The Khan study compared the effects of IFNb-1a, IFNb-1b and glatiramer acetate on mean change in EDSS as one of the secondary end-points. However, this end-point is not valid for several reasons. First, EDSS scores were not collected in a controlled manner because some EDSS scores were reported by patients over the phone without a visit to the investigating neurologist for verification. Secondly, mean change in EDSS score is not an appropriate end-point because EDSS scores are based on an ordinal scale and parametric statistical methods cannot be used to analyse changes in EDSS score (Wingerchuk et al., 1997). In the Khan study, mean change in EDSS was analysed using an analysis of variance, a parametric statistical test, making the results of this analysis invalid. Thirdly, the changes reported in EDSS scores were on a very narrow scale (a range of 0.2 improvement to 0.2 decline), which have questionable clinical significance.

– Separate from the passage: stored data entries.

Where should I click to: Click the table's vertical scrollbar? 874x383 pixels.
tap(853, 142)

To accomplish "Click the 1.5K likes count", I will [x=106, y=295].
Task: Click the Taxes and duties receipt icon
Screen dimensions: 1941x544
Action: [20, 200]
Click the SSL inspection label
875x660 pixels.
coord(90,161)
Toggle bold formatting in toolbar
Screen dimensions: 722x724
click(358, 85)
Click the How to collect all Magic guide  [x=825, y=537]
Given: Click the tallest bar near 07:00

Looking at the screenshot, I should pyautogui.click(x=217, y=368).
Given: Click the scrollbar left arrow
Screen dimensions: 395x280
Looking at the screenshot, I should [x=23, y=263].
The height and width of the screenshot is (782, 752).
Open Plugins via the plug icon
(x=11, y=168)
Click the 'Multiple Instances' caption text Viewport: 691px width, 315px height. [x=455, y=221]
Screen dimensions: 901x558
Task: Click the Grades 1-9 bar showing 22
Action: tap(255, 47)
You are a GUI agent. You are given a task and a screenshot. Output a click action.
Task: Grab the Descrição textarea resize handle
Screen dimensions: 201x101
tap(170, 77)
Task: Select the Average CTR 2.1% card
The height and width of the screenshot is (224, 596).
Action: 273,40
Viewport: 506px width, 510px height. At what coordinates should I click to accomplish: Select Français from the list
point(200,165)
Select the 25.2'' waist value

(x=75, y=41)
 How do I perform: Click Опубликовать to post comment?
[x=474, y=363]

The results of the Khan study are invalid because of the lack of appropriate experimental controls and outcome measures. Claims regarding the relative efficacy amongst treatments for MS can only be made based on the results of large randomized, double-blind clinical trials with well-defined end-points, including sustained disability progression as a primary end-point. Although phase IV trials may appear to represent the 'real world', they are only valid for assessing safety and tolerability, and cannot be used to make efficacy claims.
 
References

1    Confavreux C, Vukusic S, Moreau T, Adeleine P (2000). Relapses and progression of disability in multiple sclerosis. New Engl J Med 343: 1430-1438.
 
2    Jacobs LD, Cookfair DL, Rudick RAet al. (1996). Intramuscular interferon beta-1a for disease progression in relapsing multiple sclerosis. Ann Neurol 39:285-294.
 
3    Johnson KP, Brooks BR, Cohen JAet al. (1995) Copolymer 1 reduces relapse rate and improves disability in relapsing-remitting multiple sclerosis: results of a phase III multicenter, double-blind, placebo-controlled trial. Neurology 45:1268-1276.
 
4    The IFNB Multiple Sclerosis Study Group (1993). Interferon beta-1b is effective in relapsing-remitting multiple sclerosis. I. Clinical results of a multicenter, randomized, double-blind, placebo-controlled trial. Neurology 43:655-661.
 
5    Weinshenker BG&Ebers GC (1987). The natural history of multiple sclerosis. Can J Neurol Sci 14:255-261.
 
6    Wingerchuk DM, Noseworthy JH, Weinshenker BG (1997). Clinical outcome measures and rating scales in multiple sclerosis trials. Mayo Clin Proc 72:1070-1079.